Because of his work with Hammock, Byrd’s participation on this album was limited only to contributing high-pitched ambient guitar textures to three tracks: "Cross That River," "Laughter of Heaven" and "Melodious." Even so, his wife Christine Glass Byrd supplied background vocals, as she had done for two prior Choir albums. Other guest musicians on The Loudest Sound Ever Heard included cellist Matt Slocum from Sixpence None the Richer, who was a major contributor to the Choir's acoustic album de-plumed and who would become a regular guest on subsequent records by the band. Fellow Sixpence lead singer Leigh Nash also performed a duet with Daugherty on the closing track, "After All." Like Slocum, she would also show up regularly on future recordings by the Choir.

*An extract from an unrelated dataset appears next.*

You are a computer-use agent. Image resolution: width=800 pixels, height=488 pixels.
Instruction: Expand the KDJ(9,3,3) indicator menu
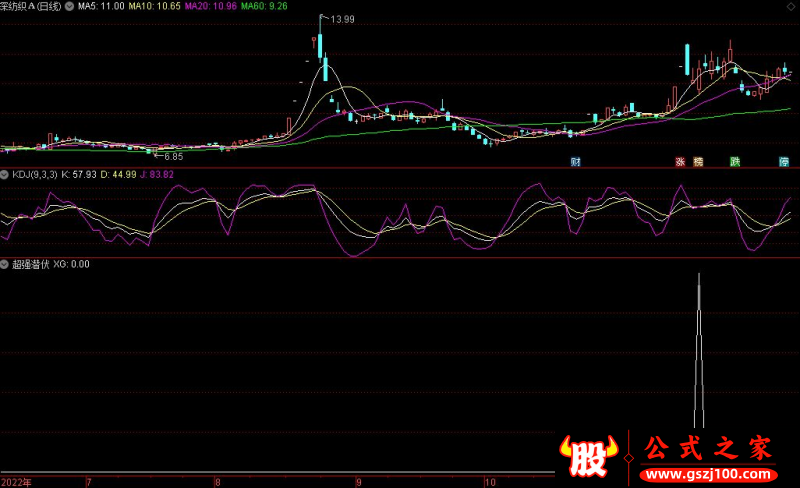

When asked about the band's long independent status, Hindalong confirmed that this creative freedom allowed The Loudest Sound Ever Heard to be recorded with no commercial goal in mind, but simply because the Choir enjoyed creating music together. This would be the final Choir album to be completely financed by Michaels. After this, the band would turn to crowdsourcing to fund all future releases, starting with their next studio album, Shadow Weaver.

==Composition==
===Music===

"There’s a confidence that comes with age. You know what you like and you know what you do, and you know what you do well. If you continue to do those things, then chances are, you can continue to make pretty good music."
— —Derri Daugherty in 2012, in reference to The Loudest Sound Ever Heard

Most of the songs on The Loudest Sound Ever Heard were written after Daugherty had developed various guitar melodies and tones, which then prompted Hindalong to compose lyrics based on his emotional responses to these tracks. However, the Choir also decided to book a rehearsal studio where they could get together as a band for jam sessions—very similar to how they approached the recording of 1988's Chase the Kangaroo. Two songs came out of this process: "Laughter of Heaven" and "Takin' the Universe In." The album’s final track, "After All," was based upon the instrumental track "My Imaginary Friend" from Daugherty’s ambient solo release Clouds Echo in Blue.

Members of the Choir also acknowledged a number of musical influences throughout this album, from Motown-inspired guitar on the opening track, "Strange Girl," to the "Beatles chord" that closes out "Melodious." Even Chandler admitted that he "ripped off the bass part from 'Walk on the Wild Side' for the first verse" of "A World Away."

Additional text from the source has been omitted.